Хотя экономические решения в России теперь подчинены другим приоритетам, существует по крайней мере одна сфера экономической политики, которая пока сохранила свое первостепенное значение – это накопление валютных резервов. Однако упор на накопление резервов также имеет свою обратную геополитическую сторону. Как недавно сообщило агентство Блумберг, единственным экономическим вопросом, который Путин обсудил со своими экономическими экспертами перед принятием решения по Крыму, был вопрос о размере российских валютных резервов. Сообщается, что президент хотел получить заверения в том, что России будет по карману цена этого решения, в т.ч. возможные международные санкции. В феврале 2014 года общий объем российских международных резервов – 499 миллиардов долларов – показался Кремлю достаточным для того, чтобы дать отмашку внешнеполитическим планам. Однако к 1 ноября 2015 года Россия потеряла 25% своих международных резервов, которые упали до 370 миллиардов. Пополнение этих резервов требует решения на самом высоком политическом уровне. Во втором квартале 2015 года, когда цена на нефть и курс рубля стабилизировались, Центральный банк РФ заявил о планах за пять лет привести резервы к докрымскому уровню в 500 миллиардов долларов.

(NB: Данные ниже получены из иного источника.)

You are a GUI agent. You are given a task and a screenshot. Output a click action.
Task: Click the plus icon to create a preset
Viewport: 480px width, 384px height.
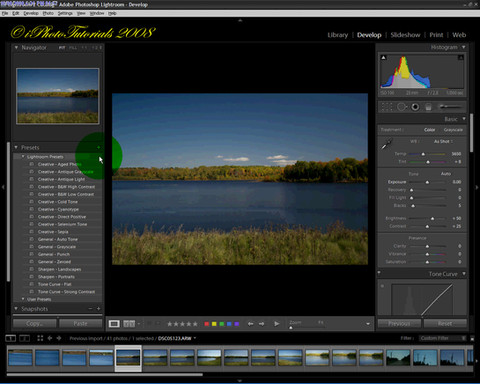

Учитывая ожидания будущих рисков для российской экономики, а также той цены, которую Россия продолжит платить за свои внешнеполитические решения, вполне естественно, что российское руководство стремится восстановить свою подушку безопасности (или трамплин) в виде валютных резервов. Пока что нынешние внешнеполитические расходы остаются для России в каком-то смысле по карману. Однако готовность российского руководства платить высокую экономическую цену за свои растущие внешнеполитические амбиции делает перспективы для экономики страны весьма туманными.
[1] World Bank Indicators, 2015. См. также Brian Taylor, “Kudrin’s Complaint: Does Russia Face a Guns vs. Butter Dilemma?,” PONARS Policy Memo No. 254, June 2013.